Give back exactly the lines from the one containing "Screen dimensions: 1200x641" through the end of the records, including both, and no others.

BEGIN RECORDS PROVIDED

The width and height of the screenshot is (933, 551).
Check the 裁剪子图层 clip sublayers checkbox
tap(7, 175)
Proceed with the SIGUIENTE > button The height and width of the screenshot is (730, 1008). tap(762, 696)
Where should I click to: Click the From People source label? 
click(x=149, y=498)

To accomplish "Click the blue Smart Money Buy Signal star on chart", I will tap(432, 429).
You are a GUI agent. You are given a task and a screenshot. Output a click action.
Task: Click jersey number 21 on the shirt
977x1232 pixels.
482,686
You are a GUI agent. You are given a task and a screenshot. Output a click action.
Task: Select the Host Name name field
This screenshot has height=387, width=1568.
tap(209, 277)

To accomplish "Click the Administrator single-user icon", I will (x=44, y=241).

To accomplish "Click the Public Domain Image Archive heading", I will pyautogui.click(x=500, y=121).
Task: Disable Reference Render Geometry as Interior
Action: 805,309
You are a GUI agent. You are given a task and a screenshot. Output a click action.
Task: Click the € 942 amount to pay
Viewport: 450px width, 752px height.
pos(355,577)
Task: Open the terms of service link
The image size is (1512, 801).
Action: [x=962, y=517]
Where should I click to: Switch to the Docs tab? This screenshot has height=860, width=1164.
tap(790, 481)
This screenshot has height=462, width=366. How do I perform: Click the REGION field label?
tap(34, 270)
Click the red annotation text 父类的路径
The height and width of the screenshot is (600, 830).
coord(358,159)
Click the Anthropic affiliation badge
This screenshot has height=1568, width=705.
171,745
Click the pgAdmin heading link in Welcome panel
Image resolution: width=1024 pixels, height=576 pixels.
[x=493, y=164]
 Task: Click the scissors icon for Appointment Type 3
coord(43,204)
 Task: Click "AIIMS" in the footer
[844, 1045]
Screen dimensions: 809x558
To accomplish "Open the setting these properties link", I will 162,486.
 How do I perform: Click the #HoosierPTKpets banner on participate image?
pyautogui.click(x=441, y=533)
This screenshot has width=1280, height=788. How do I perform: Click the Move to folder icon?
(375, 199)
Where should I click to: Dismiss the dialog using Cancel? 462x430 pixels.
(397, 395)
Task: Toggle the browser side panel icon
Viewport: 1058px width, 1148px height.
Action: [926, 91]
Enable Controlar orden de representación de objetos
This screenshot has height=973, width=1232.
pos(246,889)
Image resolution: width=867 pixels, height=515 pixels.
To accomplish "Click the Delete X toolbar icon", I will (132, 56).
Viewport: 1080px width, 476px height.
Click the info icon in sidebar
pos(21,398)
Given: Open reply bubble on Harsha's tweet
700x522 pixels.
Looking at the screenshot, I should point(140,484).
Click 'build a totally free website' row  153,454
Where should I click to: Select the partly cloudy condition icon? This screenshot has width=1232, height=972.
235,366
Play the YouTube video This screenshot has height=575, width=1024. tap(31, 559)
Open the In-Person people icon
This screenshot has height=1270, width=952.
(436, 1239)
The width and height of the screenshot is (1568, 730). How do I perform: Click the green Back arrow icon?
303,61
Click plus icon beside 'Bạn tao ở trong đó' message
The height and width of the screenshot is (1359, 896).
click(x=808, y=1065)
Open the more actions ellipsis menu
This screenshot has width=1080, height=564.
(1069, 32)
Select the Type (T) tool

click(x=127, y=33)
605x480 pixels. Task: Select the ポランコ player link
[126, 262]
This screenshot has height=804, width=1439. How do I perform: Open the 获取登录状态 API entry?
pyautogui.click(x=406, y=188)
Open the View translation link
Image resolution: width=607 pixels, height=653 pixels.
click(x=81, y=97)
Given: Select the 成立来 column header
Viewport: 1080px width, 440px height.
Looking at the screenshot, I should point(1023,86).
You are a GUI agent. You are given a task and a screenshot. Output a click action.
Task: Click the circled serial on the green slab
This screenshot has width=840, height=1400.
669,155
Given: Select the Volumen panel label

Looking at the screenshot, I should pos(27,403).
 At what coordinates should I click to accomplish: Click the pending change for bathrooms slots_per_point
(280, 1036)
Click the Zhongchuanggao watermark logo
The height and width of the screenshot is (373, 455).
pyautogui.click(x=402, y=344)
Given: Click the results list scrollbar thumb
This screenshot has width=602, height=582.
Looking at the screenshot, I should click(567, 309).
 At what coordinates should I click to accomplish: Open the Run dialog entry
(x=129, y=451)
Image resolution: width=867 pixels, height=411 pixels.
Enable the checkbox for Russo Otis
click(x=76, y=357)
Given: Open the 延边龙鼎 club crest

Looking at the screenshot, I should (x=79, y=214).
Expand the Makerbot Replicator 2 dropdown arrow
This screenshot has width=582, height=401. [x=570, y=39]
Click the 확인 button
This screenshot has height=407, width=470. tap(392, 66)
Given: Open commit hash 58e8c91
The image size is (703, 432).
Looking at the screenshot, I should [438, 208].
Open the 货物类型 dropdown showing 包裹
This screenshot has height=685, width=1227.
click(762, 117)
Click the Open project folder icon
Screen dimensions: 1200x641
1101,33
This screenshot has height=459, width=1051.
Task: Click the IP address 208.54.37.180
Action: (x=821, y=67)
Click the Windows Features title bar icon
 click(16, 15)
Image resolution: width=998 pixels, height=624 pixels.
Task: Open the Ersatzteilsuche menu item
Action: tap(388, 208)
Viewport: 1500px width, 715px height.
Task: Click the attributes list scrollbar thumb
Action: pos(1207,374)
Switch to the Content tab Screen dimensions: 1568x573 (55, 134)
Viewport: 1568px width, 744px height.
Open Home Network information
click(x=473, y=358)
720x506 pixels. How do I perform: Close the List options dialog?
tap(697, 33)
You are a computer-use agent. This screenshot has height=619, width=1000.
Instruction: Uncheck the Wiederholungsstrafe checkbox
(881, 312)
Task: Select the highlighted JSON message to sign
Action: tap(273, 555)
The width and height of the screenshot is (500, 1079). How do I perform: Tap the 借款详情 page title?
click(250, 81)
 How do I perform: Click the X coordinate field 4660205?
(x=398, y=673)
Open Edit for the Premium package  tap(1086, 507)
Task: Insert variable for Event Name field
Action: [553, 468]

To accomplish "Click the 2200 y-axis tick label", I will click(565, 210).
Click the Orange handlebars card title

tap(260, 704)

END RECORDS PROVIDED

» REPLY:
Screen dimensions: 1200x641
1101,33
This screenshot has height=459, width=1051.
Task: Click the IP address 208.54.37.180
Action: (x=821, y=67)
Click the Windows Features title bar icon
 click(16, 15)
Image resolution: width=998 pixels, height=624 pixels.
Task: Open the Ersatzteilsuche menu item
Action: tap(388, 208)
Viewport: 1500px width, 715px height.
Task: Click the attributes list scrollbar thumb
Action: pos(1207,374)
Switch to the Content tab Screen dimensions: 1568x573 (55, 134)
Viewport: 1568px width, 744px height.
Open Home Network information
click(x=473, y=358)
720x506 pixels. How do I perform: Close the List options dialog?
tap(697, 33)
You are a computer-use agent. This screenshot has height=619, width=1000.
Instruction: Uncheck the Wiederholungsstrafe checkbox
(881, 312)
Task: Select the highlighted JSON message to sign
Action: tap(273, 555)
The width and height of the screenshot is (500, 1079). How do I perform: Tap the 借款详情 page title?
click(250, 81)
 How do I perform: Click the X coordinate field 4660205?
(x=398, y=673)
Open Edit for the Premium package  tap(1086, 507)
Task: Insert variable for Event Name field
Action: [553, 468]

To accomplish "Click the 2200 y-axis tick label", I will click(565, 210).
Click the Orange handlebars card title

tap(260, 704)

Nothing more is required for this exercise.